Sabyasachi Mukharji, J.
1. This reference relates to the assessment years 1964-65 and 1965-66. The assessee is a company and is engaged in heavy civil engineering works. The financial years of the relevant assessment years ended on 31st March, 1964 and 1965. The assessee's business was to undertake concreting jobs of huge magnitude of many projects scattered over a number of places in the country. For this purpose the assessee owns concrete mixers and other plant/machinery. In order to use these, mixers and plant/machinery, at times the assessee had to fix them on the ground till the work undertaken was completed. As soon as the work was completed at a particular site, the assessee was to remove these to other sites and so on. The assessee had taken a contract for the construction of a dam and a power house at Barabani in Assam, which involved a heavy amount of concreting work.
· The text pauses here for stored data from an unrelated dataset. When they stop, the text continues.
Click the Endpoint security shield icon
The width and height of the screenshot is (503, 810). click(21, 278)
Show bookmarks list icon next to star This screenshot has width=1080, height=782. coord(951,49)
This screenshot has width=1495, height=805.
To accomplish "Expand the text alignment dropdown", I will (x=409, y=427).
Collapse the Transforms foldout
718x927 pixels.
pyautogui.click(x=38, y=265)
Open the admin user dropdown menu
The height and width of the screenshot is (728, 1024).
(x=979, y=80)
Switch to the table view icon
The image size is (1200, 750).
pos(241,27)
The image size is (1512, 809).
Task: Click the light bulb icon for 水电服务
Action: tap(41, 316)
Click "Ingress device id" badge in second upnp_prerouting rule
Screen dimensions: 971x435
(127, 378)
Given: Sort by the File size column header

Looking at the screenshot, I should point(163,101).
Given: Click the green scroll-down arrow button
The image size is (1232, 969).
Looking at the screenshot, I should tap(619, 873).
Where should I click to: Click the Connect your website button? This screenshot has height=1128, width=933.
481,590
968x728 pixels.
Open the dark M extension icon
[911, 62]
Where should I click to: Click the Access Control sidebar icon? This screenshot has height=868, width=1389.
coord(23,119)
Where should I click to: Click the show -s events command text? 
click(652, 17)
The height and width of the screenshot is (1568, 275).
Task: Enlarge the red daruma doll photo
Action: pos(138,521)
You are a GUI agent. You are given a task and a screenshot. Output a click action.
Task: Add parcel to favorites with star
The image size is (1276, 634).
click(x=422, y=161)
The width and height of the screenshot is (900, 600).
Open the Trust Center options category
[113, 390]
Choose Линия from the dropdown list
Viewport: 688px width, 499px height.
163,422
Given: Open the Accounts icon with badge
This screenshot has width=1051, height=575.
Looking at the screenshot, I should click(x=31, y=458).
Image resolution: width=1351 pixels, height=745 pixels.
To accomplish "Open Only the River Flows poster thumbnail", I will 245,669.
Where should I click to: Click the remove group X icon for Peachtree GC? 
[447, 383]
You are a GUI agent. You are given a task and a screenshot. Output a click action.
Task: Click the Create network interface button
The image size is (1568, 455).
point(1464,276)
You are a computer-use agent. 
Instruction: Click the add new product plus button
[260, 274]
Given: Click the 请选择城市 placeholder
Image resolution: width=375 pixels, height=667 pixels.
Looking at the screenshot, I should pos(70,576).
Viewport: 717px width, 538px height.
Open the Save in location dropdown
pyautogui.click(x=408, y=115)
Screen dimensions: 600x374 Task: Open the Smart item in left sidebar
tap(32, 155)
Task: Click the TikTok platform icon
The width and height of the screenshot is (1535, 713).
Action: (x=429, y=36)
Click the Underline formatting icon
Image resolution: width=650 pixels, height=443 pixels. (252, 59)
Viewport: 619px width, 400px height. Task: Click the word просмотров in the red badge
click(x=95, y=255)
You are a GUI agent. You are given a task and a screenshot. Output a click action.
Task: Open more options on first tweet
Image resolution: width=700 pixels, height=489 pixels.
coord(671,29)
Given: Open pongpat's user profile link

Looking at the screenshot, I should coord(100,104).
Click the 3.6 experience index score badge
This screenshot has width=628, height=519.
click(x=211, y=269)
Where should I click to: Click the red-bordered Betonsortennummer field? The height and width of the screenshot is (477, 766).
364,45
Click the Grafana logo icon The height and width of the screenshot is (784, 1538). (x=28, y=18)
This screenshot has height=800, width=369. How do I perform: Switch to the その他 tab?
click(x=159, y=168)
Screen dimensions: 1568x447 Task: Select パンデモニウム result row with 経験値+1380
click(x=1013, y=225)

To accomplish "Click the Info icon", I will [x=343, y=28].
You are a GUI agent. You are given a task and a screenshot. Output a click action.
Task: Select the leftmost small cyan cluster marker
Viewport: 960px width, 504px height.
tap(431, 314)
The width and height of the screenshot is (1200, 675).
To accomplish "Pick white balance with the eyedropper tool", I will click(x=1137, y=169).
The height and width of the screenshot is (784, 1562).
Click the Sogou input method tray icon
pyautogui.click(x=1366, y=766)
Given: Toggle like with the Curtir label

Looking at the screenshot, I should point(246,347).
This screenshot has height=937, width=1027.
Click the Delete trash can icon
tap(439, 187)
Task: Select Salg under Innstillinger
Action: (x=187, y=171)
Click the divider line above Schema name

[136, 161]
Under the agreement entered into with the concerned authority the assessee was allowed to use the land at the site on the following condition which was condition No. 5 :
' Use of land for construction purposes. Such land as may be available will be allowed to be used by the contractor for construction of their camps free of charge. The contractor will be responsible to clear the site after completion of their work in this contract and hand over the land to this department. The contractor will be liable to pay compensation for any damages done to the land. '
2. In order to fix the mixers and plant/machinery at the site, the assessee had to prepare a foundation on the land. For this purpose the assessee incurred a total expenditure of Rs. 11,90,706 during the financial years 1960-61 to 1962-63, and labelled it as 'erection charges'. This expenditure was capitalised in the books separately and was written off over the years on the basis of work done in each year. Accordingly, the assessee claimed deduction in the manner following :
3. For the assessment years under reference, the ITO disallowed the asses-see's claim for deduction of Rs. 6,26,016 and Rs. 1,50,640 respectively. In this connection it was observed as follows :
' The installation charges of a fixed asset are not recurring expenses year to year. They are spent on fixed capital, not on circulating capital of the business. Thus the assessee should have capitalised the installation charges and claimed depreciation on the same. This is permissible by the Act and is sanctioned by the conventions of accountancy.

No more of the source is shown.